Nada más darme el alta, volví a casa del embajador. Me quedé allí dos o tres días. Durante tres semanas apenas dormí. Me aterraba quedarme dormido porque, al hacerlo, imaginaba que alguien me golpeaba con un mazo. Siempre se repetía el mismo sueño. Con el paso del tiempo los golpes se redujeron hasta desaparecer. El gas sarín tiene ese efecto: te quedas dormido y te despiertas de repente. Me daba miedo la oscuridad. Dejaba la luz encendida y había noches enteras que no pegaba ojo.
A partir de entonces viví en una especie de trance. Continué con mi trabajo, traté de volver a la normalidad; iba a la oficina como si nada, pero en realidad nada era muy normal. Me llevó tiempo recuperarme, aunque al final lo logré. Los ojos me seguían picando y no me quedaba más remedio que usar gotas todo el tiempo. Fui dos veces al hospital para un chequeo. Me dijeron que me había recuperado del todo.
Cuando estuve ingresado, me derrumbé. Me preocupaba que mi mujer me hubiera visto en la tele, por eso llamé a casa a Irlanda. «Todo va bien», le dije. Mi hija estaba con ella. «Era tu padre. Ha tenido un accidente en el metro», le dijo mi mujer. Ella bajó corriendo para encender la televisión y me vio. ¡Menos mal que había llamado antes!
La gente se portó muy bien conmigo. Recibí cartas de apoyo de personas que apenas sabían escribir una frase en inglés. A pesar de todo, entendía lo que me decían. Fue un gesto muy hermoso.
Tokio tiene fama de ser una de las ciudades más seguras del mundo. Tuvo muy mala suerte de verse envuelto en el atentado.
En efecto. Mi opinión no ha cambiado. Tokio es una ciudad segura y Japón un país maravilloso donde se puede caminar por la calle sin ninguna sensación de amenaza.
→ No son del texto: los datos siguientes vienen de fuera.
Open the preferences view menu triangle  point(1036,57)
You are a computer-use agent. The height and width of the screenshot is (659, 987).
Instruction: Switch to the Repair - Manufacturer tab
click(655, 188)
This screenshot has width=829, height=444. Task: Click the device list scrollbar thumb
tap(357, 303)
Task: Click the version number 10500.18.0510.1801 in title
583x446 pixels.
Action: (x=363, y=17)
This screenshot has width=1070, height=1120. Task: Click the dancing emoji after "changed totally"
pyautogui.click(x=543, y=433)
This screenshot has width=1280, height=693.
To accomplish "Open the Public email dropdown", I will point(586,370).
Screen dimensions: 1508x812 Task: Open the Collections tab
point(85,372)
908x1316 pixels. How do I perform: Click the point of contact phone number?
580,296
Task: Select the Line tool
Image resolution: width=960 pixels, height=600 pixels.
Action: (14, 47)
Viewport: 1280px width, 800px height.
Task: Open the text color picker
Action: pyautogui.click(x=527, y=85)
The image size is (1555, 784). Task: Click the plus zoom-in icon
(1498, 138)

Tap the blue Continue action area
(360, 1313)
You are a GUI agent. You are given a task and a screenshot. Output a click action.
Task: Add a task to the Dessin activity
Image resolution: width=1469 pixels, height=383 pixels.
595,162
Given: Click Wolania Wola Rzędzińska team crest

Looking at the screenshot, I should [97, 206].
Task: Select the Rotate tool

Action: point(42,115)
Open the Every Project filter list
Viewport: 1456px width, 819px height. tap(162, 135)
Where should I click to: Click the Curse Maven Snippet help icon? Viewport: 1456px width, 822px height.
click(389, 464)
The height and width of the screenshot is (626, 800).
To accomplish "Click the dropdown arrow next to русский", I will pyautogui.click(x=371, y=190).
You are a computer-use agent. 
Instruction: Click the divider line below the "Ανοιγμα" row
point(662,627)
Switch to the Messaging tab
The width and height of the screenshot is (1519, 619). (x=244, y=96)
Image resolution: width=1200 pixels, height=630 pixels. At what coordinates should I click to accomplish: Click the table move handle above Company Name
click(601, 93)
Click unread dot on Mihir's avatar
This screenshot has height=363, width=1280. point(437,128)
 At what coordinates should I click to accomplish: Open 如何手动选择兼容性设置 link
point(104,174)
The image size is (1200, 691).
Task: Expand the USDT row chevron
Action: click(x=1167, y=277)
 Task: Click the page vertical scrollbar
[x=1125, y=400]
He vuelto a subir al metro en varias ocasiones. No tengo miedo.
No soy una persona que se asuste con facilidad. No hay muchas cosas que me den miedo, la verdad. A pesar de envejecer, los hombres como yo nunca sentimos el miedo, lo cual puede llegar a ser un problema. (Risas.) Piensas que aún puedes hacer las cosas como cuando eras joven. Sin embargo, todo aquello fue una experiencia aterradora.
¿Algo cambiaría en su vida después de aquella experiencia?
Le diré lo que ha cambiado en mi vida: me vi a mí mismo postrado en cama cuan largo soy. Me pregunté: «Michael, ¿de qué te preo cupas tanto?». Todos nos preocupamos por las cosas pequeñas de la vida y, de repente, sucede algo así…
No suelo pensar en la muerte. He montado a caballo toda mi vida. He estado siempre flirteando con ella. Mi vida son los caballos. He participado en muchas carreras y he ganado en numerosas ocasiones. Ahora me dedico a enseñar y eso me hace feliz. Creo que he tenido una vida maravillosa.